Sunday, January 06, 2008

Barron's Summary (MRVC worth $4.50 a share; AB, PLD, CRM, CNQR)

Barron’s cover out saying that AllianceBernstein's (AB) shares are off 22% from their 52w highs, making them cheaper than their peers. And the firm's growing foreign business should provide some upside.

Fund manager likes CLP, ARE and KIM.

Many depressed shares are trading at or near book value, a level that often provides a floor under prices. When investors sense a bottom in a stock, the turnaround can come quickly. Those include: AIG, BSC, CMCSA, CMA, GCI, KSS, LM, MU, LUV, SBUX, STI and TWX.

S&P materials stocks have risen 19% annually, and industrials 15%, for the past five years. Both sectors could see steep declines if the US economy enters a recession. Ed Shill, CIO of QCI Asset Mgmt, is underweight industrials and owns no materials stocks. "Virtually any commodity price is trading well above its cost of production," he says. JEC, CMI, DE, FLR, MON, FCX, X, PX.

Investors have unfairly dumped shares of ProLogis (PLD), along with other real-estate plays. The stock could rally to around 70 this year from the mid-50's If the global economy keeps growing. "From an operational standpoint we expect to outperform in '08, given our international platform," says CEO Jeffrey Schwartz. "Hopefully, it'll be reflected in the stock price."

“The Trader” column discusses MRV Comm. (MRVC), saying that one hedge fund after another has been drawn to the glimmer of its optical-equipment business. Some have argued that the sum of its parts deserves a richer value. Yet the stock is mired where it was nearly 6ys ago, at $2.11. Yet, the co finally plans to take public its optical- equipment business, Source Photonics. It's a tangible sign MRV "finally is going to force the street to value the separate entities at their respective multiples, which we believe will unlock tremendous value," says Leo Saraceno, of Sun Life Financial. MRV has 3 key businesses: the fast-growing optical unit, a core network-products business, and a 3rd-party network- integration unit. According to the prospectus, Source Photonics will combine MRV's optical- equipment business with a recently-acquired Fiberxon.
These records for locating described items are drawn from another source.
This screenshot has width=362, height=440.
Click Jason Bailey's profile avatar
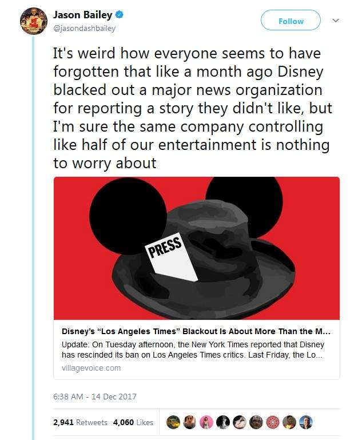33,21
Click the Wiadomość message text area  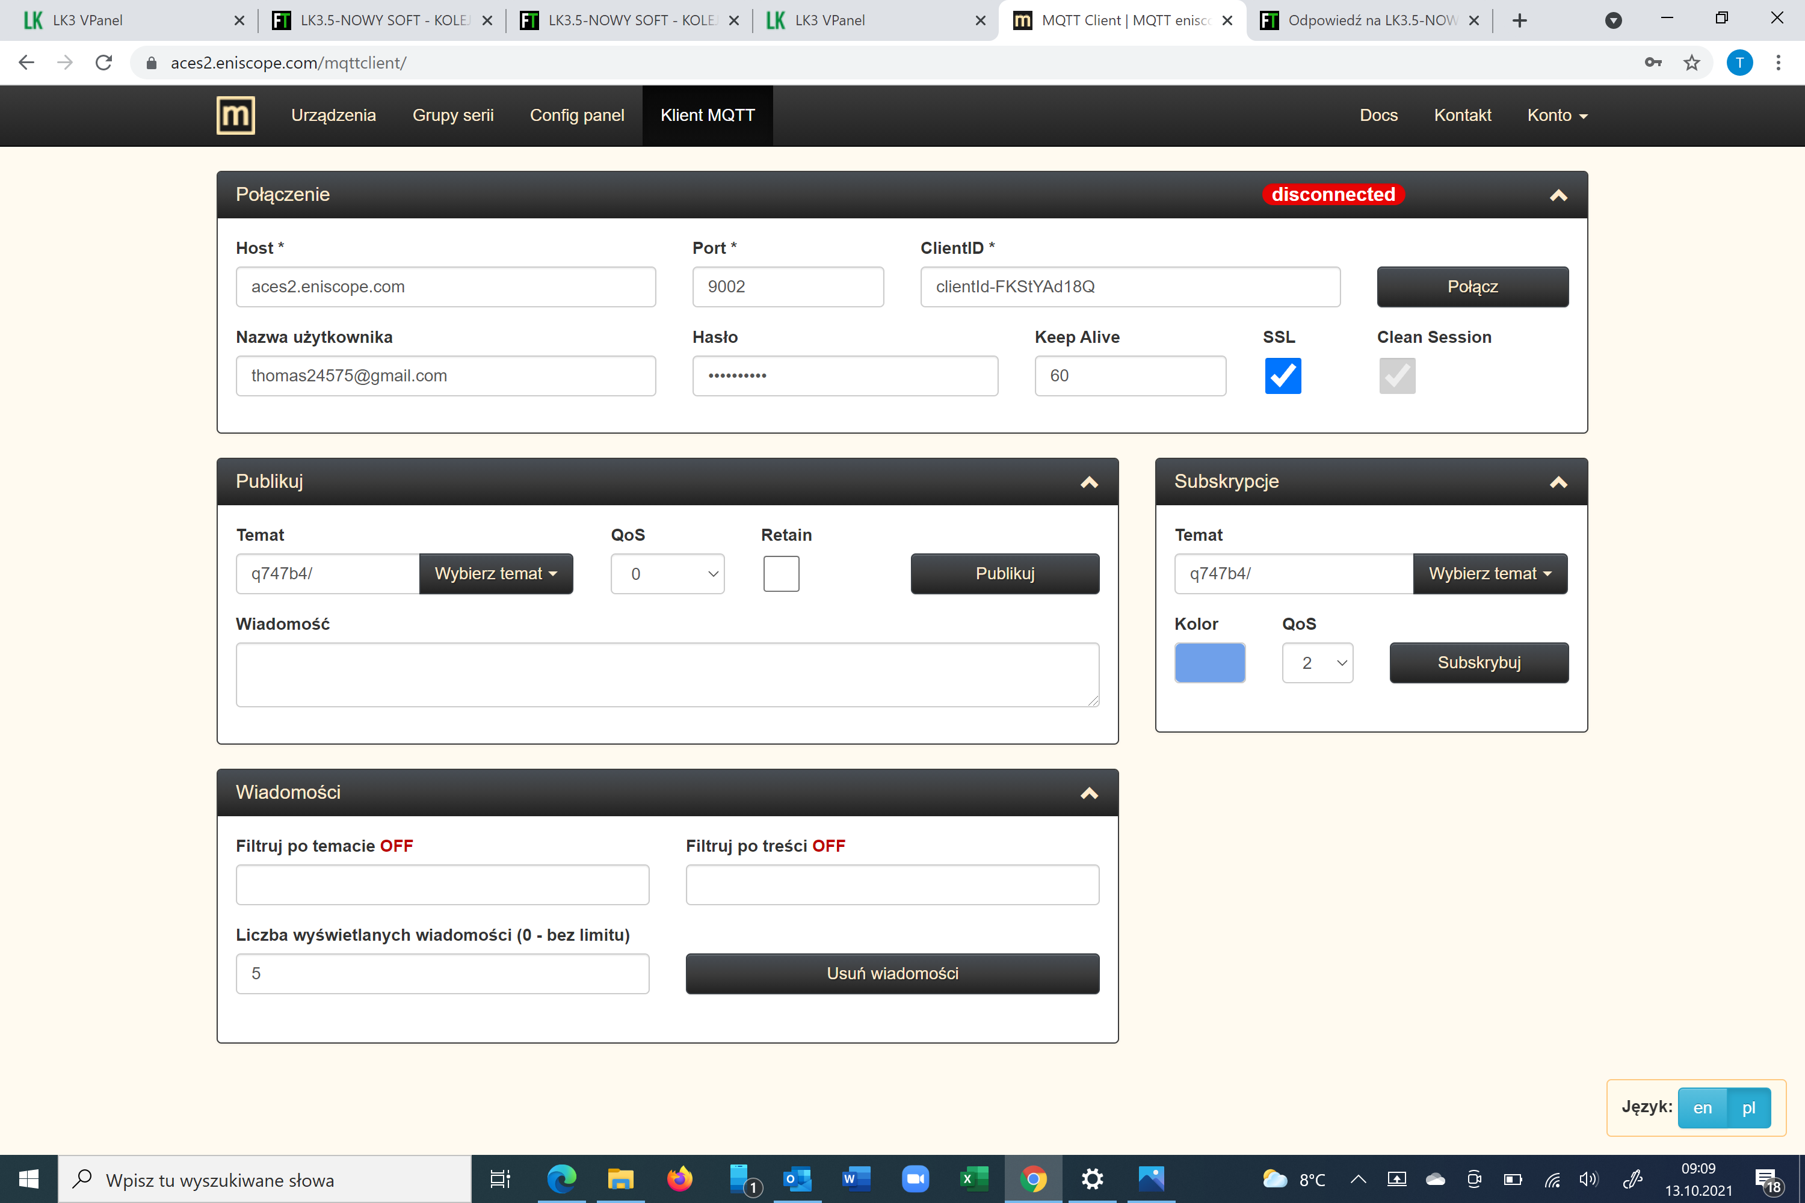pos(667,674)
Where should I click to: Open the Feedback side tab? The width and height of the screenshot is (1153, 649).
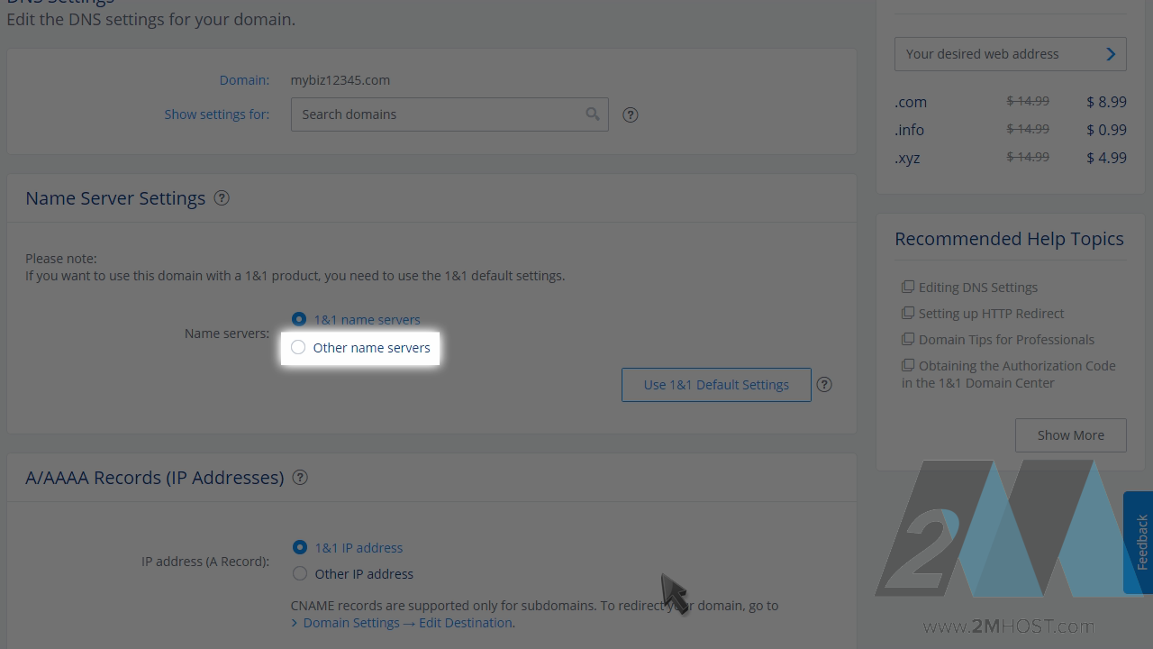[x=1139, y=542]
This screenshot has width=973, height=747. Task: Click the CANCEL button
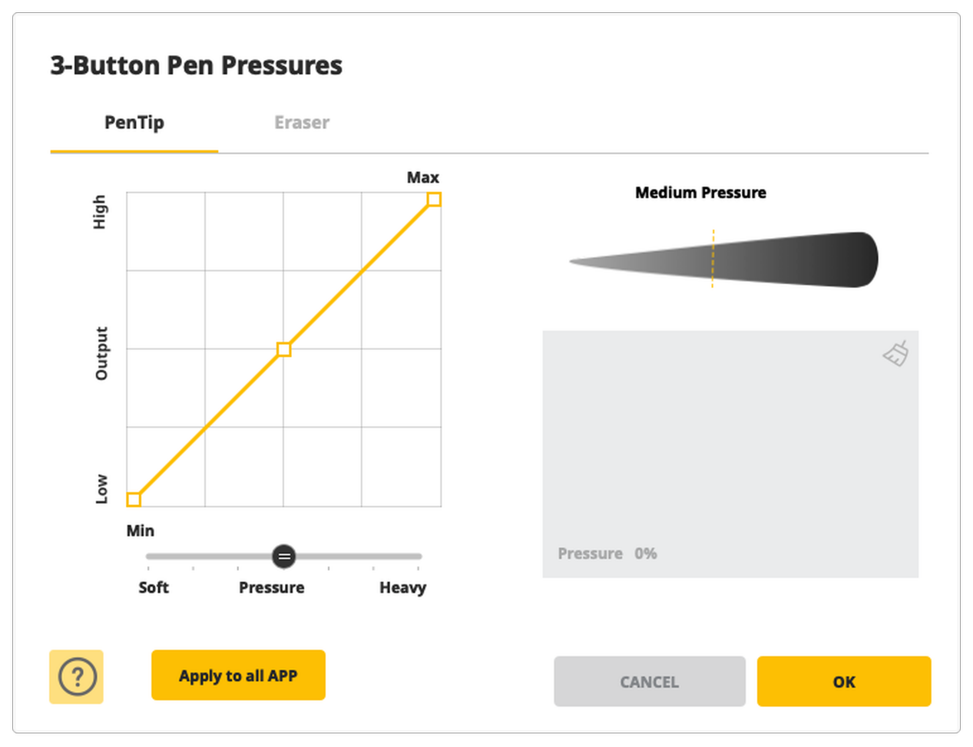pyautogui.click(x=649, y=682)
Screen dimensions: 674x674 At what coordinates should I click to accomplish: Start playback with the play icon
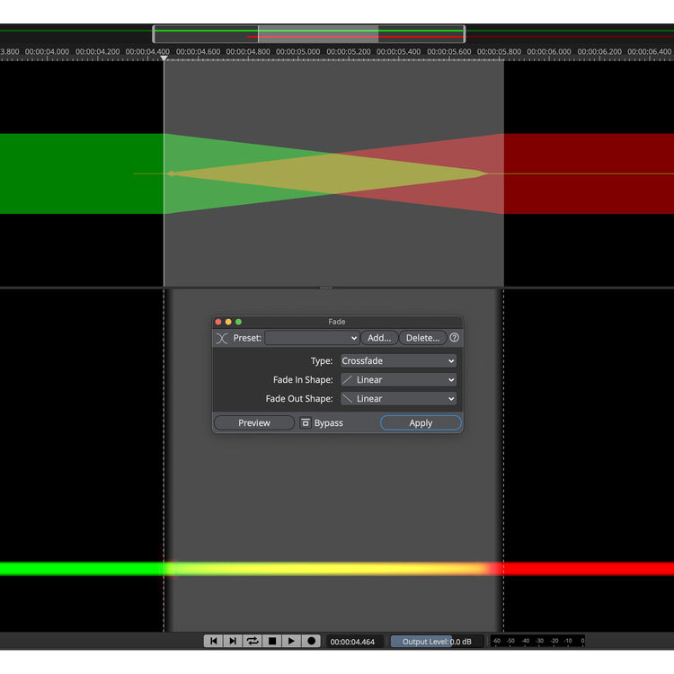tap(291, 641)
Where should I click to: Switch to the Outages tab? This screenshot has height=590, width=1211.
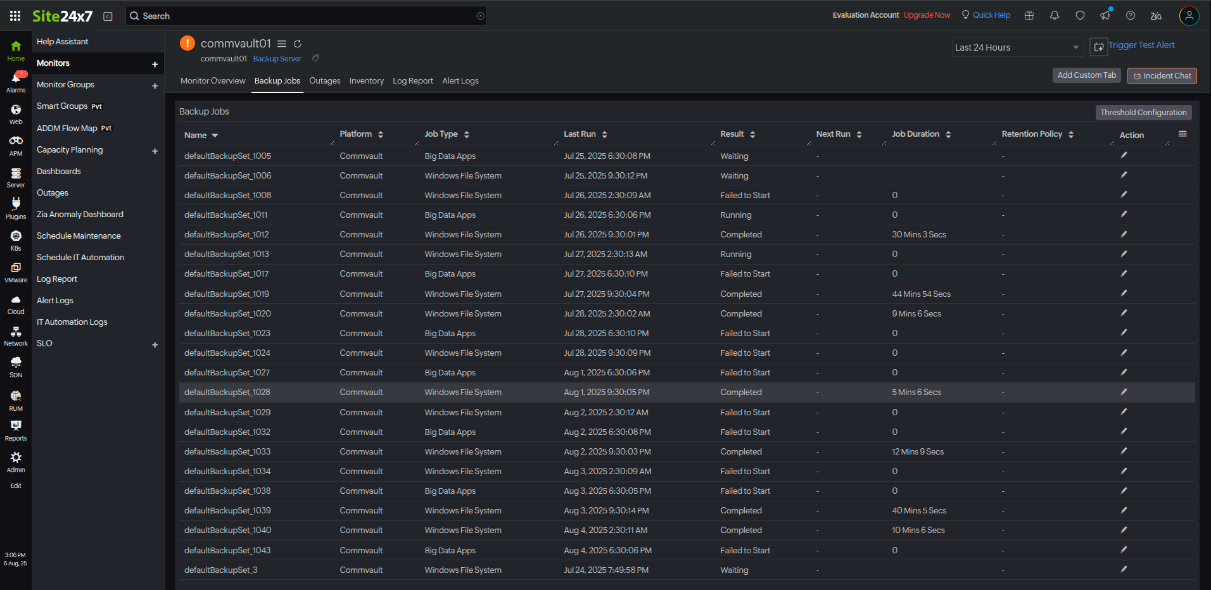tap(324, 81)
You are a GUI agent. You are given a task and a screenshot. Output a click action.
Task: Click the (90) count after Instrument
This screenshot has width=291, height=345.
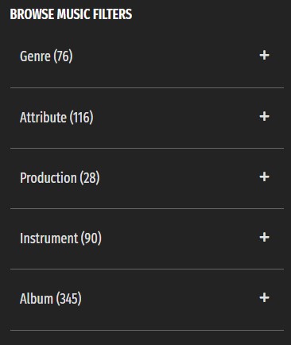[x=91, y=238]
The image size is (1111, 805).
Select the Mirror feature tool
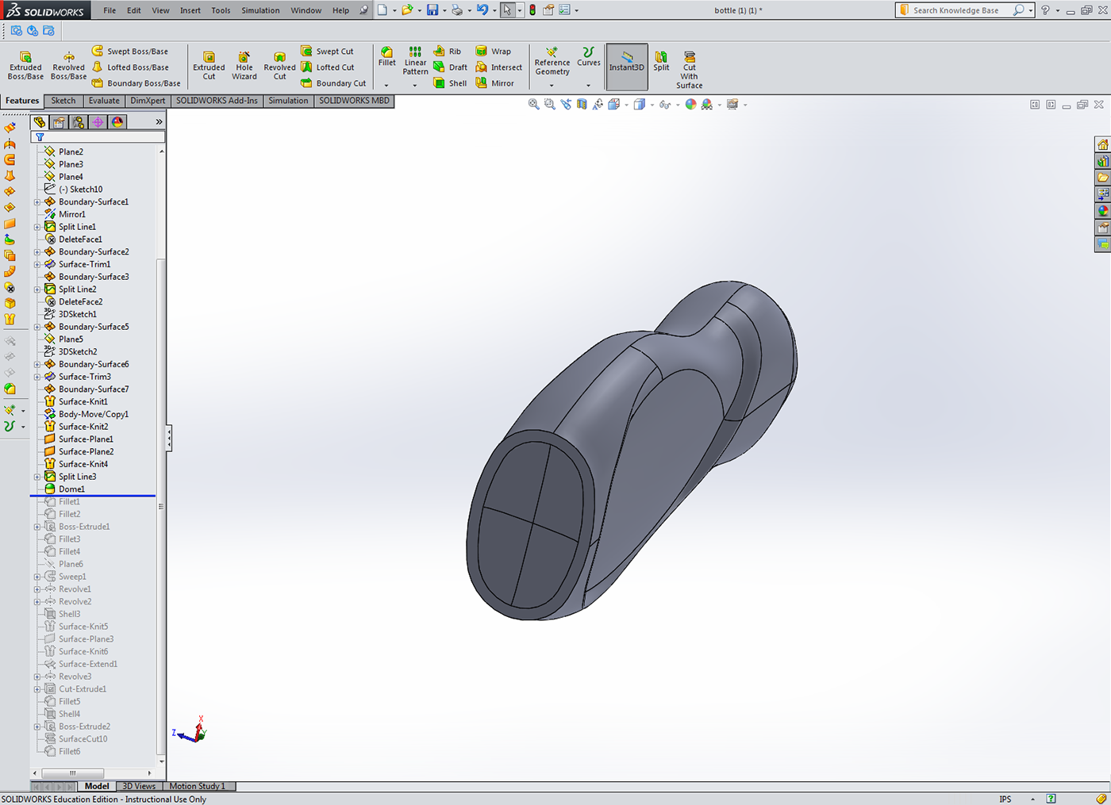pos(494,83)
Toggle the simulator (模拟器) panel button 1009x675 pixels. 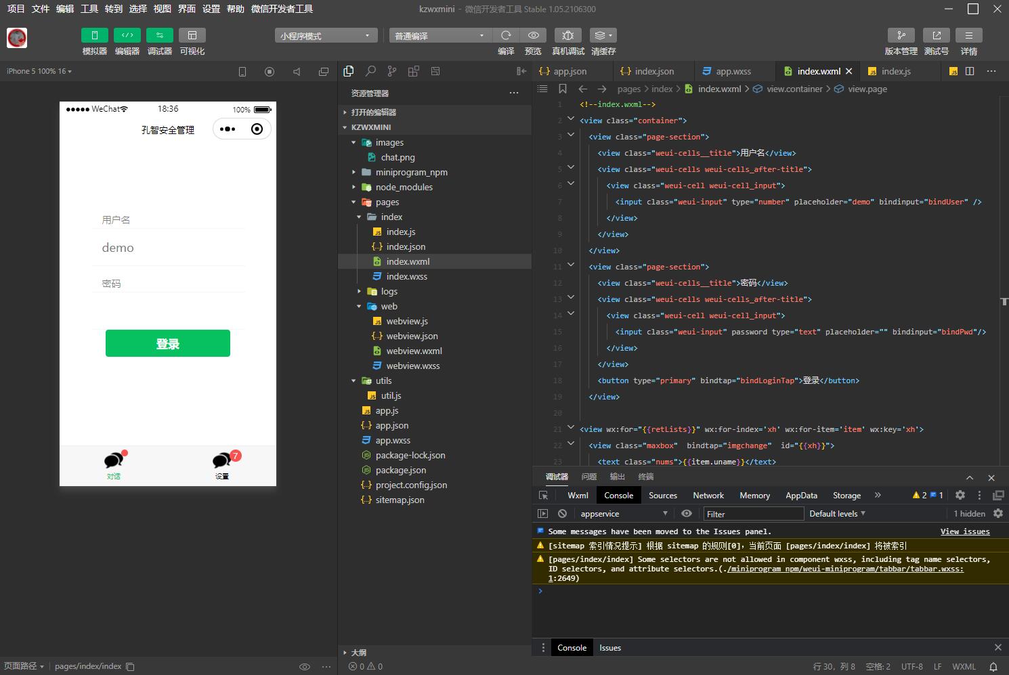point(95,36)
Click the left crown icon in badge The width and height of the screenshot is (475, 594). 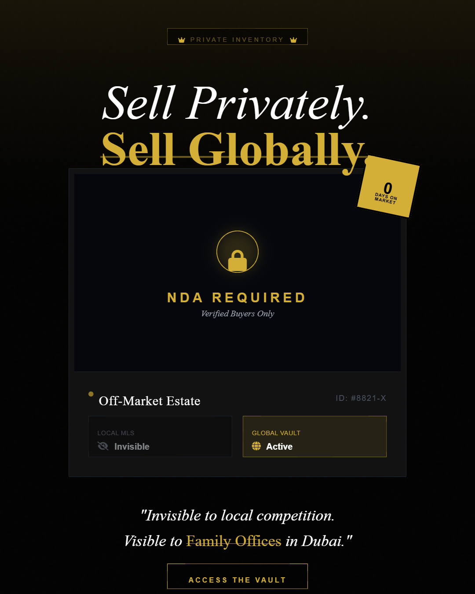(x=182, y=40)
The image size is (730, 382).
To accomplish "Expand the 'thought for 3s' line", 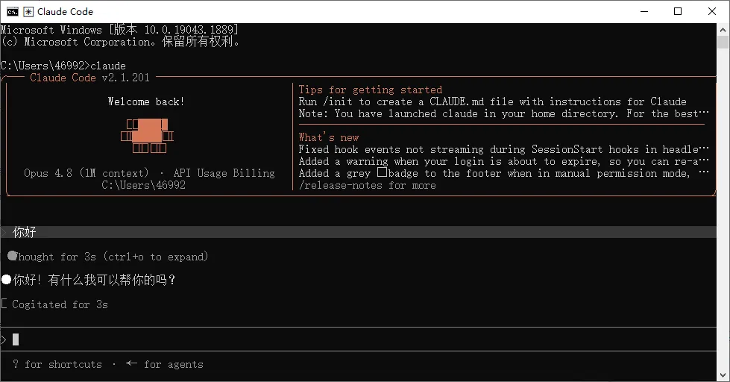I will pos(107,257).
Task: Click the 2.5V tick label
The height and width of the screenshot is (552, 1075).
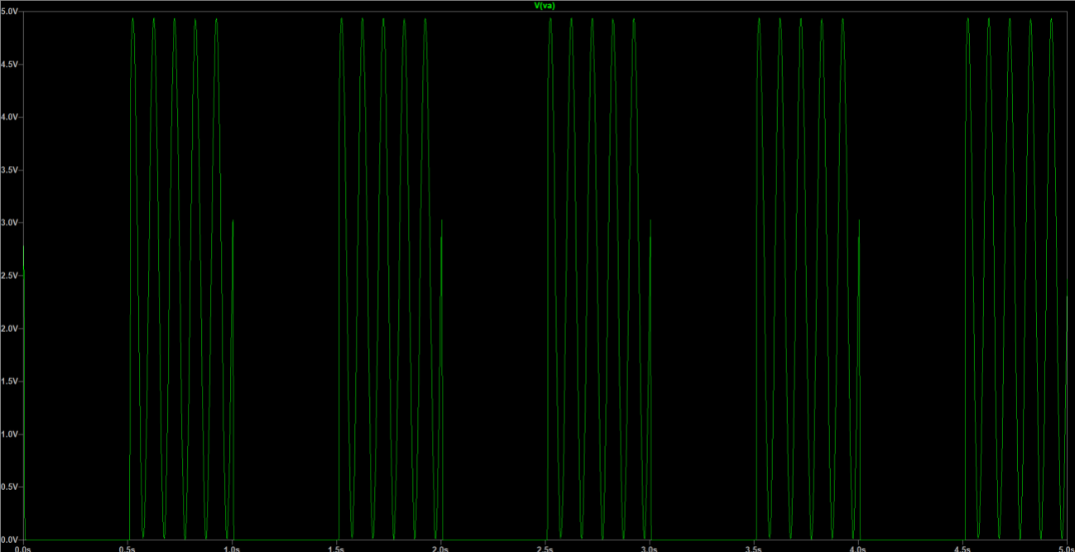Action: [12, 277]
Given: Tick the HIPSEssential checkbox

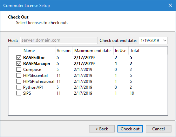Looking at the screenshot, I should (x=19, y=75).
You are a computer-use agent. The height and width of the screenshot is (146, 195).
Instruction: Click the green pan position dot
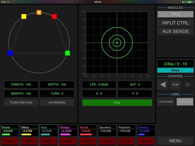point(117,42)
This will expand the unit's technology platform and allow it to tap Fiberxon's cheaper China-based manufacturing facilities. Rev for Source Photonics is expected to grow 25% to about $225m this year. Applying a multiple of 1.5x ‘08 sales would value it at $338m, or $2.11 for each MRV share, Saraceno argues. He reckons the core network-products unit might be worth another $230m, while the 3rd-party network-integration unit is good for $95m. Add net cash and MRV, he says, should fetch $4.50 a share.

“Plugged In” column out saying that 2 of the most outrageously priced software stocks around are Salesforce (CRM) and Concur (CNQR). Both are vastly more expensive than Apple (AAPL) and Microsoft (MSFT). That's partly b/c the 2 upstarts have big growth ahead of them, with analysts projecting 49% rev growth this year for Salesforce and 25% for Concur. But it's also b/c until recently, their stocks were the only game in town for investors who wanted a piece of the action in "software as a service." But suddenly, there's company. Joining Salesforce and Concur are Netsuite (N) and SuccessFactors (SFSF). Both Netsuite and SuccessFactors sell programs very similar to Salesforce's. And there's no shortage of hopefuls who've filed with the SEC to join Salesforce and Concur in the mkt. Among them: Varolii. It claims six of the US' 10 largest banks as customers. It filed in September to go public. In a sign some are already trying to specialize in a crowded mkt, Convio is aiming its customer-relations software specifically at nonprofits, whose "customers" are their donors. Its IPO prospectus lists Goldman as leading the deal. Even if there are many ways to slice the pie there's still going to be fierce jockeying among these Web-software firms to claim title to the best on-demand investment. Pacific Crest analyst Brendan Barnicle on Mon initiated coverage of SuccessFactors with an Outperform rating, saying that with 2 million users, SuccessFactors is "the world's largest on-demand application provider." Eventually, a good chunk of commercial-software programs, perhaps even most of them, will follow the model set by Salesforce and Concur. As that happens, the imprimatur of the two co’s as the "pure plays" will come to mean less and less. No doubt both stocks will still seem attractive as acquisition tgts for Oracle or SAP as they continue their rapid growth. And both are profitable, something neither Netsuite nor SuccessFactors can claim. But their days as exclusives in this particular genre of investment are numbered, a fact that is sure to make investors take a closer look at the rich premium baked into their shares.